> **Problem to work on**
Scan the data below and copy each line where "Collapse" occurs.

> **Stored data**
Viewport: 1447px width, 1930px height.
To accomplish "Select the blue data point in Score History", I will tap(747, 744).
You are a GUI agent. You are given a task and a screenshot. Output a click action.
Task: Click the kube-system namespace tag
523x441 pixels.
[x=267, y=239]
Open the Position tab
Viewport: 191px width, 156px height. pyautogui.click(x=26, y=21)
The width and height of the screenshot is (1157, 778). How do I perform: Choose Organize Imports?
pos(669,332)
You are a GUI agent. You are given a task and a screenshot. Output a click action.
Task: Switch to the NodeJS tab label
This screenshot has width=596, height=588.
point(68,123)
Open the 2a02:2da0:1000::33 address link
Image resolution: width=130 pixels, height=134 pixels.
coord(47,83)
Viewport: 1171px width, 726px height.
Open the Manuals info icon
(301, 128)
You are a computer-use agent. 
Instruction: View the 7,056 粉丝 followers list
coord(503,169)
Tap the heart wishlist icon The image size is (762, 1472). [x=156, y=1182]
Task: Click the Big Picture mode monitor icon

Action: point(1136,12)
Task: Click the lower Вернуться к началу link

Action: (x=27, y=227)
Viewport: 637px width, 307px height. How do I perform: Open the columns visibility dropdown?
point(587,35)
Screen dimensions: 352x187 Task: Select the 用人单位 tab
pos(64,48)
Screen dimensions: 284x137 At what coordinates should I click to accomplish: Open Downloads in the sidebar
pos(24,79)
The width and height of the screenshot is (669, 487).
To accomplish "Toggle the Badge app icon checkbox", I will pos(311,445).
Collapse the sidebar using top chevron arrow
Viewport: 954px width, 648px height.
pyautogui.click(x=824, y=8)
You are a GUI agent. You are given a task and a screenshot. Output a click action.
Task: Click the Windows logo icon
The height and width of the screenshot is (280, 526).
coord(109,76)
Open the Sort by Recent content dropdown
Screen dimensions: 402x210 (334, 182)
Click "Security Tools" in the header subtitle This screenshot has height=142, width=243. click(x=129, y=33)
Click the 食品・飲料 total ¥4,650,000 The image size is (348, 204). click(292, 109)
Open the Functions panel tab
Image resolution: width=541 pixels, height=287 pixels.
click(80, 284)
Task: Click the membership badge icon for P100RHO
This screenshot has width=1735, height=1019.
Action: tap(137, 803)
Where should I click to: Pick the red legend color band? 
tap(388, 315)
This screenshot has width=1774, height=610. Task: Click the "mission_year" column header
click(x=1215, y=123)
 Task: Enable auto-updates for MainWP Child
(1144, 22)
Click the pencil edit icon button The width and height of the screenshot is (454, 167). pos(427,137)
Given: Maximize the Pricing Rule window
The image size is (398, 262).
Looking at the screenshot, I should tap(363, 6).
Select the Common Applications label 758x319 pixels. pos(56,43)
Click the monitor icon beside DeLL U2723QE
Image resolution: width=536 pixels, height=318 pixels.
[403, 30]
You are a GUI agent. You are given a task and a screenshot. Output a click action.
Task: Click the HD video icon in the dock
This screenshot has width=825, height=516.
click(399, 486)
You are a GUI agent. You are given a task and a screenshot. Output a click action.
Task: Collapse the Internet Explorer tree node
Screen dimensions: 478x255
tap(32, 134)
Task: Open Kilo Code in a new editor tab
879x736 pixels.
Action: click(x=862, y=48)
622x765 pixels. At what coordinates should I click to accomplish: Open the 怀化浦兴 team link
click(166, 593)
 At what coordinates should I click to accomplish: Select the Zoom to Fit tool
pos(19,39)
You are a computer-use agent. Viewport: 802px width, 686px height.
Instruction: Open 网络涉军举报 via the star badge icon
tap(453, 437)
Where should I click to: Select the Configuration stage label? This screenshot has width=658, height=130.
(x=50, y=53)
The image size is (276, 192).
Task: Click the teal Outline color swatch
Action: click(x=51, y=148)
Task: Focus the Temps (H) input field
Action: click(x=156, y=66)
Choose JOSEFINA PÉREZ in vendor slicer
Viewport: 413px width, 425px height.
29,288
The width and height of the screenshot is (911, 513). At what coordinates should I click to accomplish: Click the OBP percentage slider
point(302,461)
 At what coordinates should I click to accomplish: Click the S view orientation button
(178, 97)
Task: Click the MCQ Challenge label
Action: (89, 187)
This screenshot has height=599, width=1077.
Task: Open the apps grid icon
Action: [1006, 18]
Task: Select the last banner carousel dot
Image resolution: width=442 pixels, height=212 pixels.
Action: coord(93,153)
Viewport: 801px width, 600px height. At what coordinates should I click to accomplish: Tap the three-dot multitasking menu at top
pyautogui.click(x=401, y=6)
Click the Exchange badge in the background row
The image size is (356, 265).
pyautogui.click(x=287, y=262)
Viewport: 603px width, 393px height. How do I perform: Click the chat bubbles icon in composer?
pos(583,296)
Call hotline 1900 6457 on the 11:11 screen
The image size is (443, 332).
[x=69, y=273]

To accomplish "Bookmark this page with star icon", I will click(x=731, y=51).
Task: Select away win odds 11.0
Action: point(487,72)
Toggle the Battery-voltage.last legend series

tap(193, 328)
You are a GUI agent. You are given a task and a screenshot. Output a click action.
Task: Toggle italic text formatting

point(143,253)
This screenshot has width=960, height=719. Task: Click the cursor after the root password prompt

> **Written response**
Collapse the sidebar using top chevron arrow
Task: Collapse the Internet Explorer tree node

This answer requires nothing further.